RECORDS SHOWN Block Start
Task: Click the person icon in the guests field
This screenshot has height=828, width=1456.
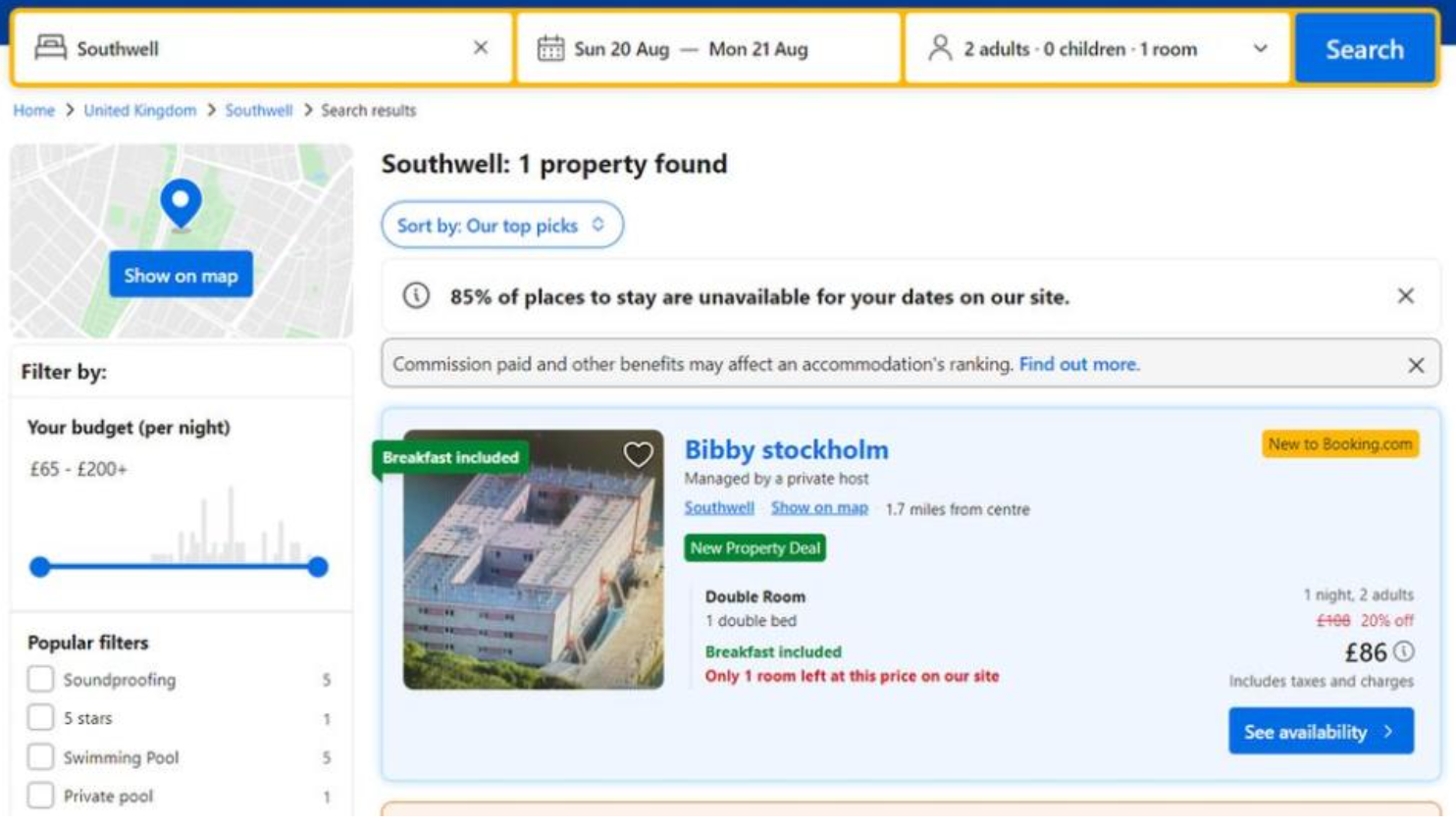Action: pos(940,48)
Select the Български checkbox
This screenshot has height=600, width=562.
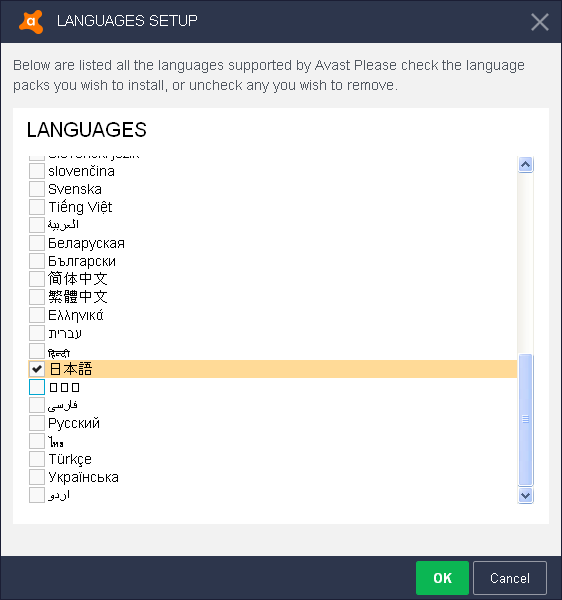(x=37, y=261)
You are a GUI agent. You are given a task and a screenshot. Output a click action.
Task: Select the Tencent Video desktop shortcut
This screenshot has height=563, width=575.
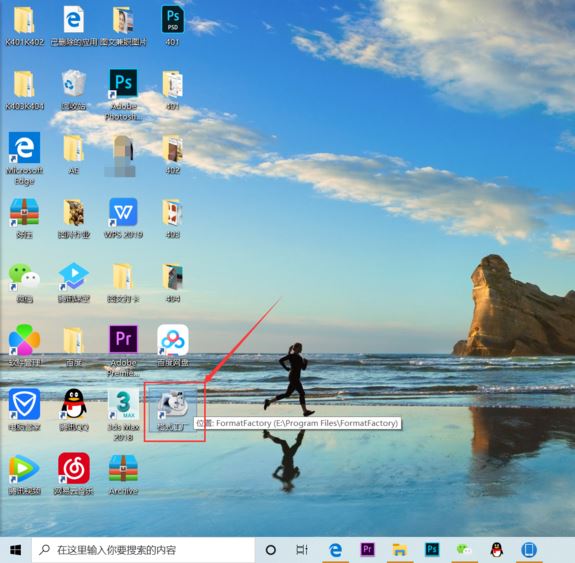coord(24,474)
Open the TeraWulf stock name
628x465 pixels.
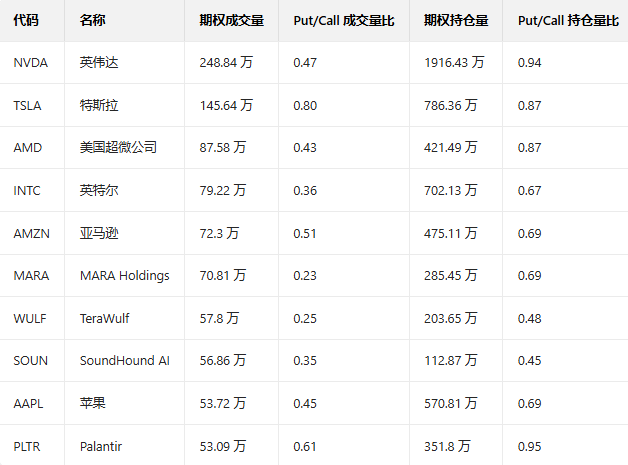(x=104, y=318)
RECORDS SHOWN Block End
Print, without pictures, exactly the lines from the one containing "Task: Select the" through the final line of the records above.

Task: Select the Tencent Video desktop shortcut
This screenshot has height=563, width=575.
coord(24,474)
Open the TeraWulf stock name
628x465 pixels.
(x=104, y=318)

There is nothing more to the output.